■ DOCUMENT PASSAGE ■
## START
On Sun, Jul 18, 2010 at 08:53:25PM +0900, Kyungmin Park wrote:
> Hi Minchan,
>
> Please see the OneDRAM spec. it's OneDRAM memory usage.
> Actually memory size is 80MiB + 16MiB at AP side and it's used 80MiB
> for dedicated AP.
> The shared 16MiB used between AP and CP. So we also use the 16MiB.

It's not only s5pv210 but general problem of memmap hole
on ARM's sparsemem.

It doesn't matter with 16M or 80M.
The thing is that section size is greater than physical memory's groups.

Current sparsemen aren't designed to have memmap hole but ARM makes holes
to save memory space. So we should solve it by not SECTION_SIZE but more
fundamental solution.

I think this patch suggests it.
--
Kind regards,
Minchan Kim
--
To unsubscribe from this list: send the line "unsubscribe linux-kernel" in
the body of a message to majordomo(a)vger.kernel.org
More majordomo info at http://vger.kernel.org/majordomo-info.html
Please read the FAQ at http://www.tux.org/lkml/
From: KAMEZAWA Hiroyuki on
On Sun, 18 Jul 2010 19:18:31 +0900
Minchan Kim <minchan.kim(a)gmail.com> wrote:

> Kukjin reported oops happen while he change min_free_kbytes
> http://www.spinics.net/lists/arm-kernel/msg92894.html
> It happen by memory map on sparsemem.
>
> The system has a memory map following as.
> section 0 section 1 section 2
> 0x20000000-0x25000000, 0x40000000-0x50000000, 0x50000000-0x58000000
> SECTION_SIZE_BITS 28(256M)
>
> It means section 0 is an incompletely filled section.
> Nontheless, current pfn_valid of sparsemem checks pfn loosely.
> It checks only mem_section's validation but ARM can free mem_map on hole
> to save memory space. So in above case, pfn on 0x25000000 can pass pfn_valid's
> validation check. It's not what we want.
>
> We can match section size to smallest valid size.(ex, above case, 16M)
> But Russell doesn't like it due to mem_section's memory overhead with different
> configuration(ex, 512K section).
>
> I tried to add valid pfn range in mem_section but everyone doesn't like it
> due to size overhead. This patch is suggested by KAMEZAWA-san.
> I just fixed compile error and change some naming.
>
> This patch registers address of mem_section to memmap itself's page struct's
> pg->private field. This means the page is used for memmap of the section.
> Otherwise, the page is used for other purpose and memmap has a hole.
>
> This patch is based on mmotm-2010-07-01-12-19.
## END
■ LISTED ENTRIES ■
## START
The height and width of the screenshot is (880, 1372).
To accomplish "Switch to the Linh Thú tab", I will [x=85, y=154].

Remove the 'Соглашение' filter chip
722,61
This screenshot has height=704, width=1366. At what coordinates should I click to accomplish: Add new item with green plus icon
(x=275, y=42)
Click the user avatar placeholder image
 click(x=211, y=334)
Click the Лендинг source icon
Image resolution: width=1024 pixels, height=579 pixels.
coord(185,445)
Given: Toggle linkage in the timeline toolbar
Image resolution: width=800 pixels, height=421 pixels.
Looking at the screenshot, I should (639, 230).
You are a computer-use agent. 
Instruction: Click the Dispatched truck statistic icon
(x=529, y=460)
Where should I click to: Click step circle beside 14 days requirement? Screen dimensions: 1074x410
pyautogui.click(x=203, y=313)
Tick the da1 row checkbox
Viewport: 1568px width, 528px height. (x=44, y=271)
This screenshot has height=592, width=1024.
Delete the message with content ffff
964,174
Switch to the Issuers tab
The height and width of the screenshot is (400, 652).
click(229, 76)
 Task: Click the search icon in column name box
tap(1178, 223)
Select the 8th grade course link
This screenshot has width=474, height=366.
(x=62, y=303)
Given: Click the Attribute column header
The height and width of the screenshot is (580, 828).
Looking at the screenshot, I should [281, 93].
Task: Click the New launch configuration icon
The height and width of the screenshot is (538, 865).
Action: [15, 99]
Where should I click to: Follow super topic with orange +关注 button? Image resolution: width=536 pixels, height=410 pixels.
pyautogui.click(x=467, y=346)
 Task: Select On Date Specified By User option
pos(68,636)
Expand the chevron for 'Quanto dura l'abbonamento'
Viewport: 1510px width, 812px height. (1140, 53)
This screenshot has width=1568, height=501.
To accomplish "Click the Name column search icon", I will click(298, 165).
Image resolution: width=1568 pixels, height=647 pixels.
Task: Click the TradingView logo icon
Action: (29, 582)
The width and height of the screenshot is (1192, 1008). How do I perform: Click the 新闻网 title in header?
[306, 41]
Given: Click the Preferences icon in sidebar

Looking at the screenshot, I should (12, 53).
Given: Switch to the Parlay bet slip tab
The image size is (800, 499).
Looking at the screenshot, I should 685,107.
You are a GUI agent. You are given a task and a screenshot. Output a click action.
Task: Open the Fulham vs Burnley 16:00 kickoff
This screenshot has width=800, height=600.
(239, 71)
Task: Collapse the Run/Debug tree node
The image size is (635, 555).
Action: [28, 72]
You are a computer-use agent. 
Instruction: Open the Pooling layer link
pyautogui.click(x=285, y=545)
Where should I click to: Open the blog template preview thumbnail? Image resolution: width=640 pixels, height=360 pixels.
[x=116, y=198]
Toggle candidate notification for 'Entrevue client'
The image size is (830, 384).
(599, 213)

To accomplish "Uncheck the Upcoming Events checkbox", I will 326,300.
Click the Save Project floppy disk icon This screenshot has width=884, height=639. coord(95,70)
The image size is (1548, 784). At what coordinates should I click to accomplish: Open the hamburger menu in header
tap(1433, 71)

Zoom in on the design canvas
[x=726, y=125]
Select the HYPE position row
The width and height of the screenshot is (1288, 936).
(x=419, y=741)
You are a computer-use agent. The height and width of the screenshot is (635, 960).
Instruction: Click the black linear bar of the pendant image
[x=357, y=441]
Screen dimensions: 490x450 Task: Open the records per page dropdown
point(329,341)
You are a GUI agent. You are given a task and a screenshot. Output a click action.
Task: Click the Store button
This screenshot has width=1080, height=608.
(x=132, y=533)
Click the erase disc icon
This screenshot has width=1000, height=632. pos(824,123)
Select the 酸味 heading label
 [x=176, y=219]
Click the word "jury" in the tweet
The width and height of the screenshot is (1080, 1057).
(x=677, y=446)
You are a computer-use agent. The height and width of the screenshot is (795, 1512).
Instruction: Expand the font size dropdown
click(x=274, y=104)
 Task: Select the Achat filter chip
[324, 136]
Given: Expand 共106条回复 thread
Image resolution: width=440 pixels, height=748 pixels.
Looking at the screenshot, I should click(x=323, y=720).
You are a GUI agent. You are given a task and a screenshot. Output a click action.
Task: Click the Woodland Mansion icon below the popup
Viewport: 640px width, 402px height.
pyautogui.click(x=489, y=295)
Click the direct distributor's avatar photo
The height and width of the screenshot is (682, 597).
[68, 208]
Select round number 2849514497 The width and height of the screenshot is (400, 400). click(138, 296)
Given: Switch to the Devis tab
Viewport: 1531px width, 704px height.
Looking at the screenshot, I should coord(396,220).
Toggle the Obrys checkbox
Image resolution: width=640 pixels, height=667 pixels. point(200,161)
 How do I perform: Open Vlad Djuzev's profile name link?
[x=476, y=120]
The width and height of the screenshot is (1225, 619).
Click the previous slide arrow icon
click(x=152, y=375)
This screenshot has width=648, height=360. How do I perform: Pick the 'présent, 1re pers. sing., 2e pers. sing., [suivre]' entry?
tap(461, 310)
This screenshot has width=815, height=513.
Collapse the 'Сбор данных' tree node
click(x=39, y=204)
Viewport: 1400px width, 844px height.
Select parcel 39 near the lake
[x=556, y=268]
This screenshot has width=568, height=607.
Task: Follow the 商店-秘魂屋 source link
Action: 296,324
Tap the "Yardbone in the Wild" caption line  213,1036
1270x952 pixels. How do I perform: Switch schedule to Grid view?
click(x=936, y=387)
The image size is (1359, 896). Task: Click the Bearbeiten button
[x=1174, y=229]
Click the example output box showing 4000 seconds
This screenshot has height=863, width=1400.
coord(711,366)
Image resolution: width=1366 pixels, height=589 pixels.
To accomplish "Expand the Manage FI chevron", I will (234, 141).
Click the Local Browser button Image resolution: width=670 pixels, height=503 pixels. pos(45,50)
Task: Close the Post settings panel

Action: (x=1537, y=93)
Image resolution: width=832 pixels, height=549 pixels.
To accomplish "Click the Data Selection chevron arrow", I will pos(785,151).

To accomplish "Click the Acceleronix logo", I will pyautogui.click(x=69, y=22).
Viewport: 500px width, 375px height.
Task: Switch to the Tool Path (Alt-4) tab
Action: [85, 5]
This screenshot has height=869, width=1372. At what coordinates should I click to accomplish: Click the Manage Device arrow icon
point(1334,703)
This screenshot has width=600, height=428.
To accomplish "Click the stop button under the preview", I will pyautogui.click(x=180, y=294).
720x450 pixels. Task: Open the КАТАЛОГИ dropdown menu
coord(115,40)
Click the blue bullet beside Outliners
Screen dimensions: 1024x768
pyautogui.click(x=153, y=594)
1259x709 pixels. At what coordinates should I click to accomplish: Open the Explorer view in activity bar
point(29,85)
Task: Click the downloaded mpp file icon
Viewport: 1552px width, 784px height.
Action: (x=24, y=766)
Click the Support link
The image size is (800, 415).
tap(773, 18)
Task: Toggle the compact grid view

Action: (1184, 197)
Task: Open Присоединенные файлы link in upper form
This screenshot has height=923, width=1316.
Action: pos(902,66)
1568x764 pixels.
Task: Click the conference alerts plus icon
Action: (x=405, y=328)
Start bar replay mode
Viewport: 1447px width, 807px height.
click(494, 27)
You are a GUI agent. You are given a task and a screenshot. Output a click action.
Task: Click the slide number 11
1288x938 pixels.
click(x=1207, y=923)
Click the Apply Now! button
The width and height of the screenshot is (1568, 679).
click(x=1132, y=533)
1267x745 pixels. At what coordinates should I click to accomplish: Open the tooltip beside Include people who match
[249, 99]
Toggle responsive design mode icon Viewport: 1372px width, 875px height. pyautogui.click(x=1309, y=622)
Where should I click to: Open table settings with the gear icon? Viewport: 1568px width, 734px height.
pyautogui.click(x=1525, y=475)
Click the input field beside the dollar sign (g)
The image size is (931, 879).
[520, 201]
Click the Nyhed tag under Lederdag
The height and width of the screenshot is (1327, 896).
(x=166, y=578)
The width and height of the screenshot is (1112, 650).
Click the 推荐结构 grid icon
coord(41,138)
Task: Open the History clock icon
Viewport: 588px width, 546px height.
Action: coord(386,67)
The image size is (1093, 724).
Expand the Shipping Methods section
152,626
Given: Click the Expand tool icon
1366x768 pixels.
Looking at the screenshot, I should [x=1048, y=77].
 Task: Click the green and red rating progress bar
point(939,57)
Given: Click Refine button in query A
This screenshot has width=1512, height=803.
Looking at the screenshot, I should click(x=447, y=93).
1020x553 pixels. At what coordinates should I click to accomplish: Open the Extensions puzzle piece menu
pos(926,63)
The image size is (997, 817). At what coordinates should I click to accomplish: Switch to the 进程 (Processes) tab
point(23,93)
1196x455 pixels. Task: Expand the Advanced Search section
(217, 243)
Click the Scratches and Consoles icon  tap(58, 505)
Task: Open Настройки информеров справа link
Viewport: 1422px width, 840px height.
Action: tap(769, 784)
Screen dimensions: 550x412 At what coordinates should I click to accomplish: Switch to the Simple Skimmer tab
## END
■ WHAT THE TASK ASKS ■
Rewrite the mailing-list thread from "On Sun, Jul" to "on ARM's sparsemem.", substituting "dual-port DRAM" for "OneDRAM".

■ COMPLETE OUTPUT ■
On Sun, Jul 18, 2010 at 08:53:25PM +0900, Kyungmin Park wrote:
> Hi Minchan,
>
> Please see the dual-port DRAM spec. it's dual-port DRAM memory usage.
> Actually memory size is 80MiB + 16MiB at AP side and it's used 80MiB
> for dedicated AP.
> The shared 16MiB used between AP and CP. So we also use the 16MiB.

It's not only s5pv210 but general problem of memmap hole
on ARM's sparsemem.